# [EXERCISE INSTRUCTIONS]
1) Rewrite the passage on White House aides from "Of course, Joel" to "elsewhere for that.", replacing "discreet" with "tight-lipped".
2) Write the next part of the passage on White House aides, picking up after its final sentence.
-- start TEXT TO READ --
I also enjoy talking with deputy chief of staff Joel Kaplan and deputy national security adviser Jim Jeffrey -- I wouldn't be surprised if Joel is one day a cabinet officer or a CEO somewhere. He has an interesting life story -- he joined the Marines after graduating from Harvard, then became a lawyer and is basically the top aide to Chief of Staff Josh Bolten.

Of course, Joel and others I mention are extremely discreet, so it's not like anyone is really dishing on the president! You need to look elsewhere for that.

That sounds like a really fun and playful circle of friends -- just a great, great group of people -- and Abramowitz seems to derive much satisfaction from being able to be a part of it. Only a curmudgeon -- or some shrill, angry Leftist type that just doesn't understand How Journalism Works -- would begrudge Abramowitz his fun.
-- end TEXT TO READ --
-- start DATA SECTION --
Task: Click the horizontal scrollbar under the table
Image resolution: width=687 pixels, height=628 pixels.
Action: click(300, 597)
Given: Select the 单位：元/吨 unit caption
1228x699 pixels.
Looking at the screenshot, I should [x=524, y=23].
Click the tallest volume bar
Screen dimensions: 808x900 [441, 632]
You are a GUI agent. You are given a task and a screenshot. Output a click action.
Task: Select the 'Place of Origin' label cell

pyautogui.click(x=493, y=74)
-- end DATA SECTION --
-- start DATA SECTION --
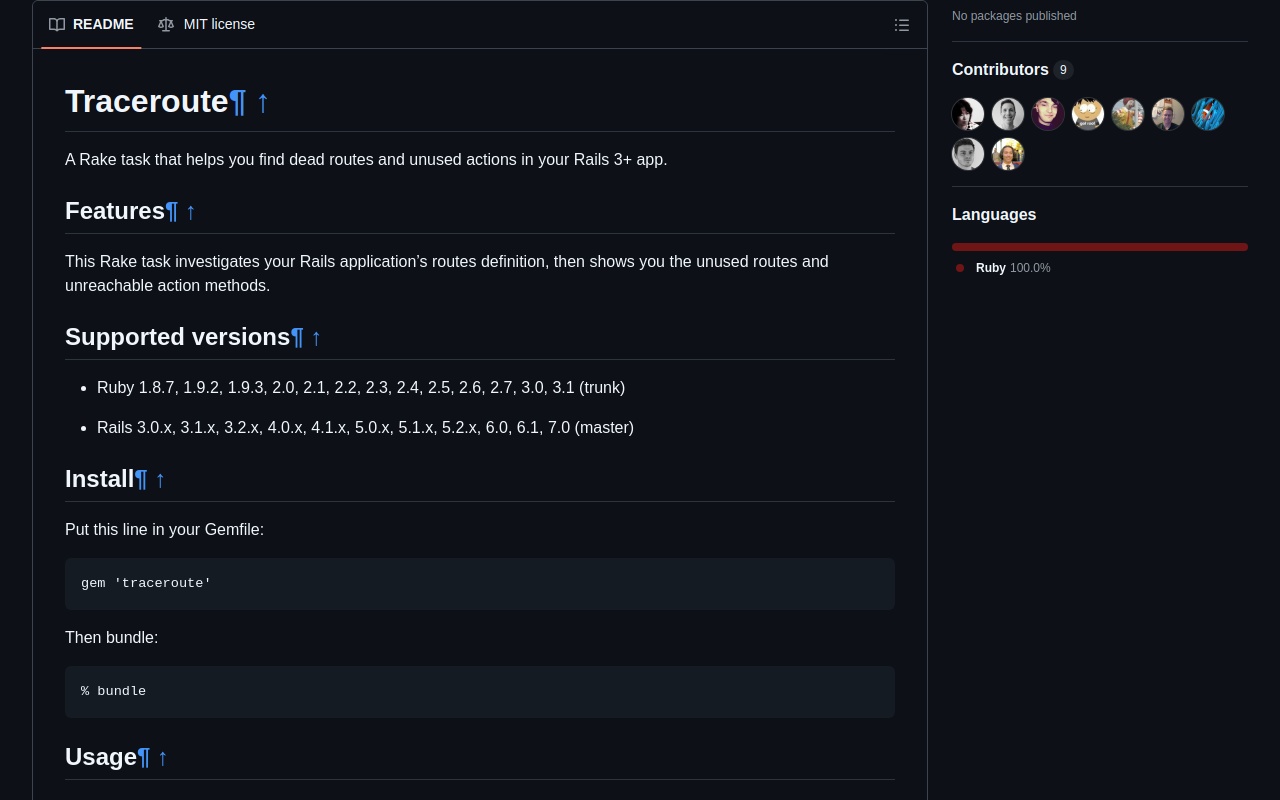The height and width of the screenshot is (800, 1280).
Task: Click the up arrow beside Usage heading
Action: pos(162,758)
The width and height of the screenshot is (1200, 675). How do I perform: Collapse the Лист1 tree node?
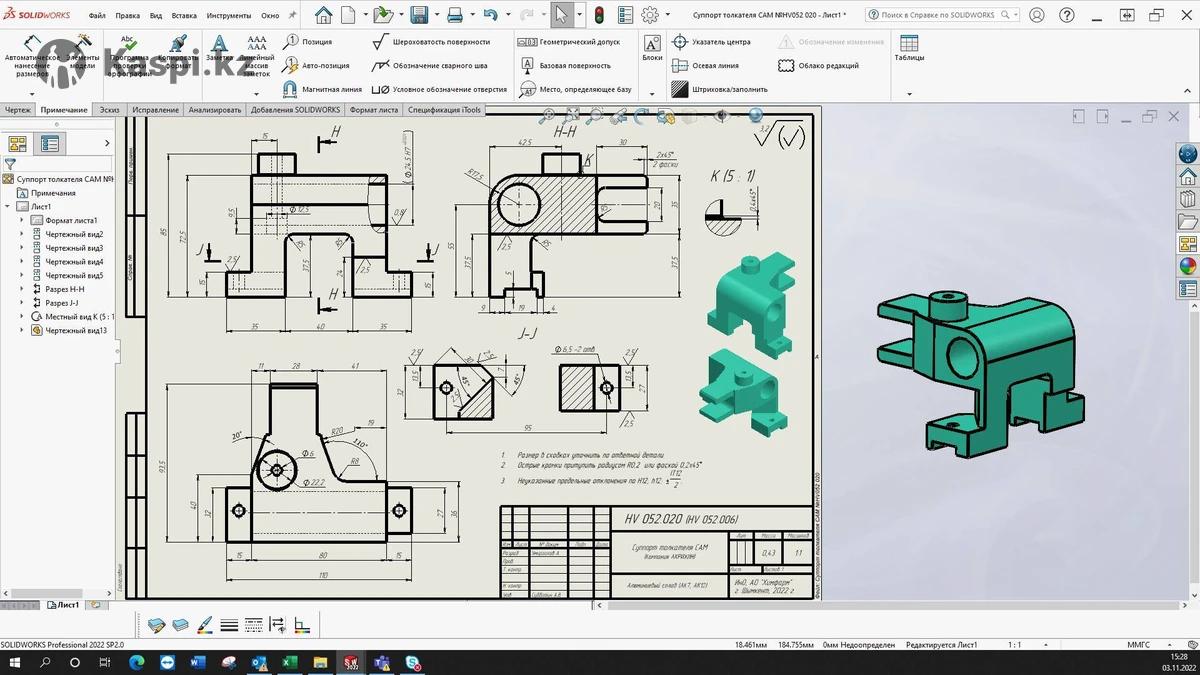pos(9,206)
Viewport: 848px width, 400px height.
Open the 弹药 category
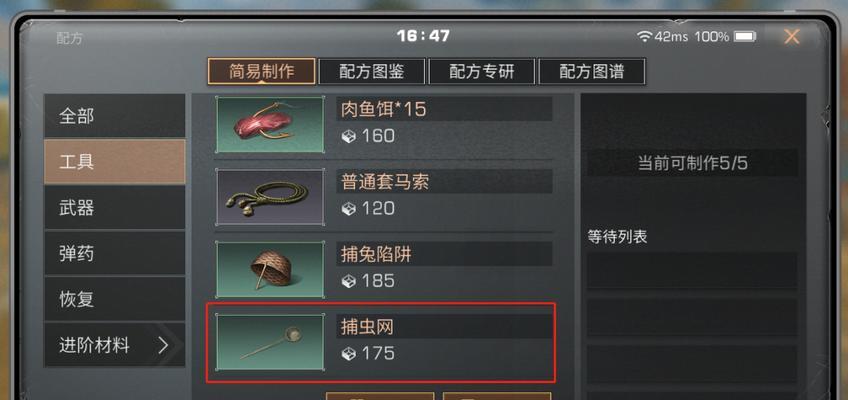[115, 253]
-- end DATA SECTION --
# [ANSWERS BY TASK]
1)
Of course, Joel and others I mention are extremely tight-lipped, so it's not like anyone is really dishing on the president! You need to look elsewhere for that.

2)
But, in theory at least, White House press officials are the principal impediments to a White House reporter's being able to do his job. The core function of the White House press officials with whom Abramowitz loves to "hang out" and of whom he is obviously so fond is to manipulate his reporting in favor of the White House, to conceal or distort facts that are incriminating of the President, to disseminate narratives that promote the Government's goals. That's true in general, and particularly so for the most secretive and manipulative White House in modern American history. For that reason, healthy "watchdog" journalism would dictate that such officials are viewed with suspicion, that the relationship would be far more adversarial than affectionate, that reporters would speak of such officials dispassionately rather than gushing with the kind of personal praise one generally reserves for one's dearest friends and closest colleagues.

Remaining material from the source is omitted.